Es posible que los numerosos intentos del gobierno por establecer contactos formales o informales con el EPR mediante gestiones como las del general Tomás Ángeles Dahuajuare y Alejandro Punaro, las presiones violentas o negociables con Alejandro y Francisco Cerezo, o la búsqueda de canales con Felipe Edgardo Canseco y Hermenegildo Torres, hayan impedido al gobierno federal entender el papel de la comisión de mediación en el proceso de diálogo.

De esta variedad de acciones del gobierno federal por conducto de diversas instancias proviene la confusión de versiones e interpretaciones que se han filtrado a los medios. Un ejemplo, que ha interesado al EPR, puede ilustrarlo: la desaparición del comandante Jonás Efigenio Gutiérrez Corro, llamado Jonás por esa organización armada y conocido en el medio policial oaxaqueño como comandante Corro. El 23 de octubre de 2007, en la jurisdicción de Santa María del Tule, Oaxaca, fue interceptado y secuestrado por un grupo armado que viajaba en una camioneta de color rojo. Fungía como comandante del cuarto grupo de la policía ministerial del estado y tomaba a su cargo la guardia de la comandancia general desde que fue nombrado director el teniente de navío Manuel Moreno Rivas. Eran públicas las diferencias entre ambos y en una ocasión incluso se amenazaron con armas.
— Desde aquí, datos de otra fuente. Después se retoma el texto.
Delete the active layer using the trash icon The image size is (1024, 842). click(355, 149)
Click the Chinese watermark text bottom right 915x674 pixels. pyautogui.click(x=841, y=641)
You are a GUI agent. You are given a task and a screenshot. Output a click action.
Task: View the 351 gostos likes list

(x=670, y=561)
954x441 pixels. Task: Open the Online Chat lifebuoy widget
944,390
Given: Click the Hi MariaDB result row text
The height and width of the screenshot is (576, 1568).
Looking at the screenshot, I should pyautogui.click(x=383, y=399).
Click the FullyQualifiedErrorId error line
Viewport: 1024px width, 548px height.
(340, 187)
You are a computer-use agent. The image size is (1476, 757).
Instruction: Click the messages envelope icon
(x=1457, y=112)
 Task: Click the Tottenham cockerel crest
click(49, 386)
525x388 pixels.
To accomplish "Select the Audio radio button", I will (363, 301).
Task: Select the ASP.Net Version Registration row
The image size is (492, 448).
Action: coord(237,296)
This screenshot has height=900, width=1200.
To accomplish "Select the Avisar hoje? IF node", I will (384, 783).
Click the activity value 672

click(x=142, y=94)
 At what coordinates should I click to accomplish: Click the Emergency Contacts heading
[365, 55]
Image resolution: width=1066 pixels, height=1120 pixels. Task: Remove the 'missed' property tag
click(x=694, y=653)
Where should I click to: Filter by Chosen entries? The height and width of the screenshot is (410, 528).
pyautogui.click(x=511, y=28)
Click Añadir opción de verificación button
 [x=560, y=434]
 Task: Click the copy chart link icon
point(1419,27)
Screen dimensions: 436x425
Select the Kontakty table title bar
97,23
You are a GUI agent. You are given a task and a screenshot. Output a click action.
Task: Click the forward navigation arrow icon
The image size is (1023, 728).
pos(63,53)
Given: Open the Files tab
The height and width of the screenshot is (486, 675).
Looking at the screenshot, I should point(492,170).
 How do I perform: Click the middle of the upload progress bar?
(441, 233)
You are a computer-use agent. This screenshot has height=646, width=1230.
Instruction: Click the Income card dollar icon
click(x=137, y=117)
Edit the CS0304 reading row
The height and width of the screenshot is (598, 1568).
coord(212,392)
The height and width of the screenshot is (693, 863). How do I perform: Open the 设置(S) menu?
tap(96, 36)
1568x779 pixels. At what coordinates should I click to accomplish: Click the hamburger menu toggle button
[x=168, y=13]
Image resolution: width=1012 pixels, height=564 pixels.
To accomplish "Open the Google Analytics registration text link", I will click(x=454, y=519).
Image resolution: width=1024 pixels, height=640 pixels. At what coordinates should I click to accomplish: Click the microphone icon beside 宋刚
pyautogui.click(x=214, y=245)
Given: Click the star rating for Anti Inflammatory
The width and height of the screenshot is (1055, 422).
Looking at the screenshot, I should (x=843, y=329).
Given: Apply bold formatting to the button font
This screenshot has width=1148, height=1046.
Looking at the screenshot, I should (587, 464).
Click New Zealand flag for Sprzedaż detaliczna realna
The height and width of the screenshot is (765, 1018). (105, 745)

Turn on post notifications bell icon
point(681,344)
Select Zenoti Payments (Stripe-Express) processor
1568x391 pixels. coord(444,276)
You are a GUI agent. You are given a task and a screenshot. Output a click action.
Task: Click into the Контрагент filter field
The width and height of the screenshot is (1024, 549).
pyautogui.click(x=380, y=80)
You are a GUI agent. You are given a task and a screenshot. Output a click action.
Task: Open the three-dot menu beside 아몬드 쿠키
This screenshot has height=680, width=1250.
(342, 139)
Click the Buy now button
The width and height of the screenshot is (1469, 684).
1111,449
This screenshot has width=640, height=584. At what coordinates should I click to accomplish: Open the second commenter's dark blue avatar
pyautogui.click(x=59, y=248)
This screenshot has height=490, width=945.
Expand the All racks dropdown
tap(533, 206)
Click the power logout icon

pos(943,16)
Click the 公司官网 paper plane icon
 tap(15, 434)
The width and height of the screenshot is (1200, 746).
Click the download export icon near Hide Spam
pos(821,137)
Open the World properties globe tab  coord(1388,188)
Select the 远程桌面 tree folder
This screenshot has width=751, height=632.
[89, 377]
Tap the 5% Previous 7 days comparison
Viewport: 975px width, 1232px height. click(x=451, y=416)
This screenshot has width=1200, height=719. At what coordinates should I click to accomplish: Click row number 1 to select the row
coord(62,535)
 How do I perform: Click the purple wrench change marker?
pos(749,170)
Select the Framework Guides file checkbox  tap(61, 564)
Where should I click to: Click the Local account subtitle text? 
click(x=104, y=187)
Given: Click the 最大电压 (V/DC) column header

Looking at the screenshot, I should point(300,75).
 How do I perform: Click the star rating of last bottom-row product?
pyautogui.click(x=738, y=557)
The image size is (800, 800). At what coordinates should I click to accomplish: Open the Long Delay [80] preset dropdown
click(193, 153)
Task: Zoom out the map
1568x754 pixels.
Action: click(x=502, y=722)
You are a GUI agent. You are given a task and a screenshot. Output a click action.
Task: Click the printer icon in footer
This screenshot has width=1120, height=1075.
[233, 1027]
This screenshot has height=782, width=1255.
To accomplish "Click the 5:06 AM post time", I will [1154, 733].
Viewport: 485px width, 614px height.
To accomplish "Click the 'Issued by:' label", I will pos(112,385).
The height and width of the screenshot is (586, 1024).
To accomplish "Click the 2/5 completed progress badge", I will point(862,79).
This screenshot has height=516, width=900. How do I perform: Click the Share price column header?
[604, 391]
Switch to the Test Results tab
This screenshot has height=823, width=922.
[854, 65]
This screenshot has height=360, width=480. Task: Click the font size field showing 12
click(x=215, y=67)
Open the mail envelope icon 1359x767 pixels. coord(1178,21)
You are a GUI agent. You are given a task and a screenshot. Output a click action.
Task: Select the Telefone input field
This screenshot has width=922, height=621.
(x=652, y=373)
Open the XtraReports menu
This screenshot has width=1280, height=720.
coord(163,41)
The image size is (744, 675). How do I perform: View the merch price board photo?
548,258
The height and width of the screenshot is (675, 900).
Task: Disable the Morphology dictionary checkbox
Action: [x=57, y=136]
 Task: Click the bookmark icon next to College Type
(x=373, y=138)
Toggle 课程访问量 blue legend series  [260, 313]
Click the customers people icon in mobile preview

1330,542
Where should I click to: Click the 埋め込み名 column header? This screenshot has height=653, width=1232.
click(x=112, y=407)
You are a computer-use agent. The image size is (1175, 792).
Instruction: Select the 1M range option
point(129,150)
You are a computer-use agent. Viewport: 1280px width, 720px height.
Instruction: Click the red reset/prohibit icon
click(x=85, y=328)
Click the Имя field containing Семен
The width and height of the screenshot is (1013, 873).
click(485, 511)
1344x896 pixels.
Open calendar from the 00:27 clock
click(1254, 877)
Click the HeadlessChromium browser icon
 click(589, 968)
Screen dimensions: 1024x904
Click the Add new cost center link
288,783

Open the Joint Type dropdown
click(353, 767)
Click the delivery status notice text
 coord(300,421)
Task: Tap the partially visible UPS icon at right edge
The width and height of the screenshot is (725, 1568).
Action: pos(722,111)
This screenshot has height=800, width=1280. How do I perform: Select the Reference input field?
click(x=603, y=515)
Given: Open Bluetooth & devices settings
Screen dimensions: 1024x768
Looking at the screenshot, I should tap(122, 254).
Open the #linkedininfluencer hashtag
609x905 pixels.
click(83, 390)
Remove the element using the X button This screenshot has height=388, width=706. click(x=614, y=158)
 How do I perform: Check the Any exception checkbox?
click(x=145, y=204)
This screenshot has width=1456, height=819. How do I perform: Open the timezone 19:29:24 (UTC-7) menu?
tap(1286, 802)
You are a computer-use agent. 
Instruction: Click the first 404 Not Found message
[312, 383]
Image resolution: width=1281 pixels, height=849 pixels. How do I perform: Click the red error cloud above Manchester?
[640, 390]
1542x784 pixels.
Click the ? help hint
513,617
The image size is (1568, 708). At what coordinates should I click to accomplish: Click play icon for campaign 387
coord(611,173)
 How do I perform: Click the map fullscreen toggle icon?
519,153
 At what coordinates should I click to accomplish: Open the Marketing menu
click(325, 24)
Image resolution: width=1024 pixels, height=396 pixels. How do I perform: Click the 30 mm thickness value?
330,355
Durante la semana del 30 de junio al 4 de julio de este año, en la televisora del Canal 13 de Oaxaca, la reportera Silvia Machuca presentó un reportaje sobre el EPR. En la última emisión dio a conocer una grabación anónima en la que se afirmaba que ése contaba con un campo de entrenamiento en la región Loxicha y que ahí la policía capturó a los dos eperristas y los llevó a la comandancia de la policía ministerial del estado en la ciudad de Oaxaca. La voz anónima afirma que arribaron ahí a las 00:00 horas del 25 de mayo, cuando estaba de guardia el comandante Corro, quien no los quiso recibir por verlos muy golpeados. La grabación concluyó que de la comandancia conocida como “los Pinos” fueron sacados y entregados a los militares y que están muertos y sepultados en Oaxaca.

El EPR ha precisado que Edmundo Reyes Amaya y Gabriel Alberto Cruz Sánchez fueron dejados hacia las cinco de la tarde del 24 de mayo de 2007 en un punto cercano al hotel El Árbol (sin que se hubieran hospedado ahí), pues tendrían una reunión de trabajo a las siete de la tarde. Fue la última vez que tuvieron contacto con ellos. Si fueron conducidos con el comandante Corro a las 00:00 horas del 25 de mayo, no pudieron provenir, pues, de los Loxicha.

El 11 de julio, según informó Octavio Vélez Ascencio en La Jornada, efectivos de la Unidad Especializada de Investigaciones de Terrorismo de la Subprocuraduría de Investigaciones Especializada en Delincuencia Organizada (SIEDO), perteneciente a la PGR, registraron el cuartel general de la Agencia Estatal de Investigaciones (AEI), denominado los Pinos, en la jurisdicción de Santa María Coyotepec, y las instalaciones del grupo Fuerzas Especiales de Alto Rendimiento, en la municipalidad de San Agustín de las Juntas, en busca de Edmundo Reyes Amaya y Gabriel Cruz Sánchez, sin encontrar indicios de ellos. El procurador general de Justicia del estado, Evencio Nicolás Martínez Ramírez, confirmó las acciones y afirmó desconocer qué fin tuvo el cateo.

Pues bien, sería conveniente saber, por ejemplo, si este operativo de la PGR se derivó de la grabación anónima presentada por la conductora Silvia Machuca o si la información llegó a la PGR por otra vía. En cualquiera de las dos posibilidades, es importante saber por qué se le concedió credibilidad al grado de provocar ese operativo. Por otro lado, según otras versiones, la figura del comandante Gutiérrez Corro es compleja. En 2005 fue detenido en compañía de Ricardo Dorantes Morteo y José Alberto Rasgado Antonio, uno ex director de la Policía Ministerial y otro comandante de la misma, por agentes de la SIEDO de la PGR.

Cada vez, como explicamos de manera pormenorizada en los documentos que en breve haremos públicos, nos resulta evidente a los miembros de la Comisión de Mediación que el avance en nuestra tarea requiere de un acercamiento a otras instancias, como el ejército y la PGR, y que tanto el EPR como el Gobierno Federal deberán decidir, una vez conocidos los documentos, si este proceso de mediación avanza o se suspende provisional o definitivamente.